Dan Barden, an associate English professor, wrote “Pigeons.”
The play is set in Greenwich Village, N.Y., and centers on a group of young women involved in an Alcoholics Anonymous group.
The story focuses on the interactions and relationships between the women, particularly when an old secret threatens their beloved AA sponsor.
The framework for “Pigeons” began after a conversation between Barden and Diane Timmerman, a theatre professor.
Timmerman wanted to direct a show with more roles for women to accommodate the many females in the department. Barden then set to work writing such a play.
“I’m doing it out of love for the Butler theatre department, love for Professor Timmerman and love for the group of actors there,” Barden said. “I just want to write something that is as good for them as possible.”
Playwriting is not a new venture for Barden. He has written a handful of plays in his career and has had two published.
Both of those plays were written for the Butler theatre department and directed by Timmerman. His play “Luke’s Father and the Sled” premiered at Butler 10 years ago.
The process began last fall when the theatre department did a read-through with returning alumni. Barden, Timmerman and current students then discussed the play’s strengths and weaknesses.
The show was cast in December, and Barden continued rewriting.
Once rehearsals began, Barden remained dedicated to the production. At rehearsals, Barden absorbed the discussion between actors and Timmerman, asking questions and looking for ways to improve the script.
“He would go home and rewrite, and we would get a new script almost every day,” Timmerman said.

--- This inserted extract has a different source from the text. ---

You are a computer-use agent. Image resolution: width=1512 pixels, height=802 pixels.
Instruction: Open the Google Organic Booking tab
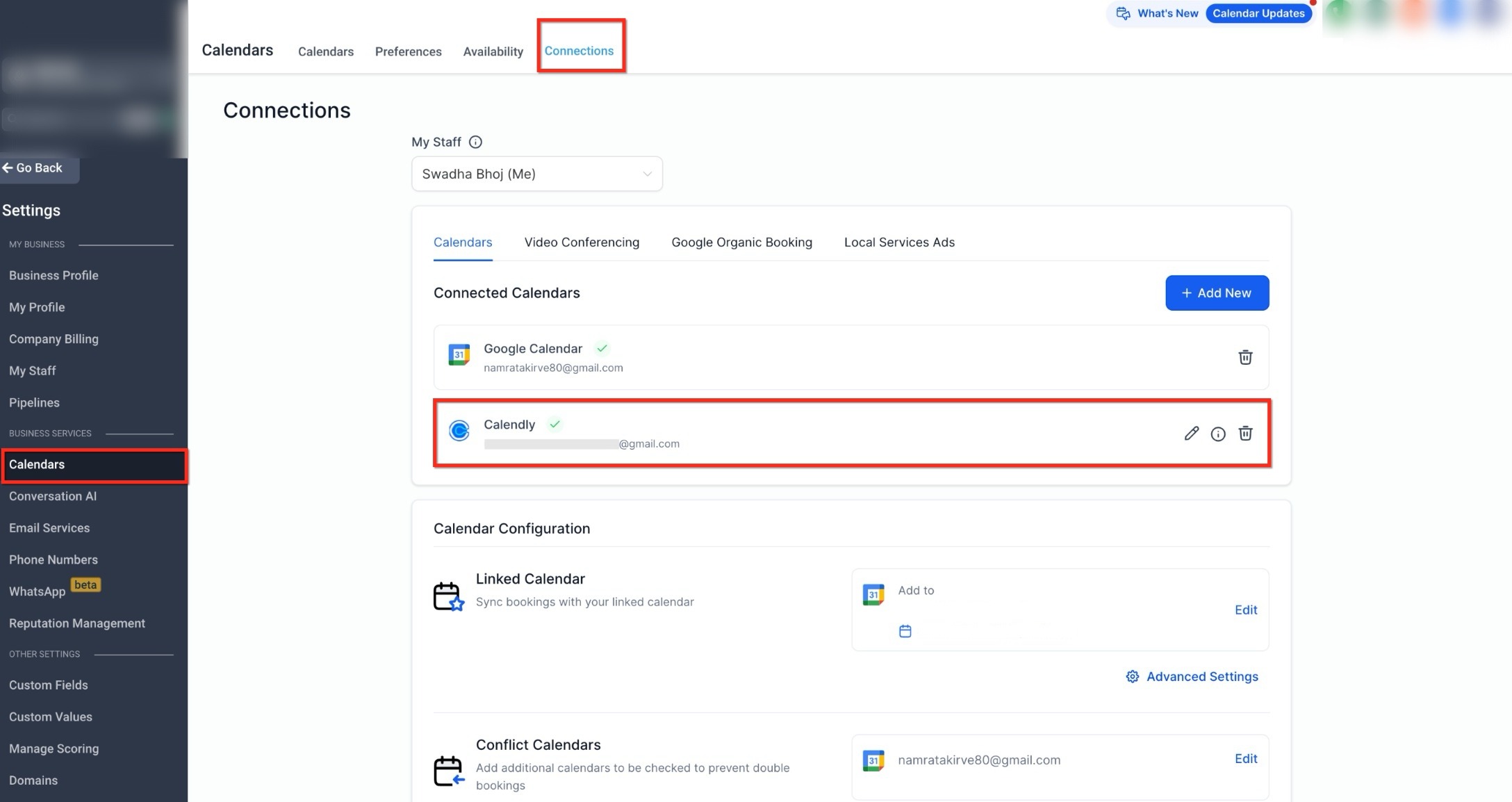coord(741,243)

Currently, the play is in its fifth draft.
The experience of working with Barden in rewriting the script is truly special for the actors, they said.
“It’s a great experience in college to be able to work with a playwright,” said senior Alexa Glaser, who plays Ro Magnussen in the show. “It’s something that, in the real world, is not as common.”
Both Timmerman and the actors agree that there is something very special about producing a show’s first set of performances.
“It’s an empowering experience because we are the first people to bring this play to life,” Timmerman said. “The students have truly developed the script and their roles with the playwright, which is a unique opportunity.”
“Pigeons” opens Feb. 22 and runs through several weekends, closing March 3. The runtime is about 80 minutes, and students can enter for $5 with their IDs.
“It’s a funny play about young people,” Timmerman said. “I think students across campus will really enjoy it.”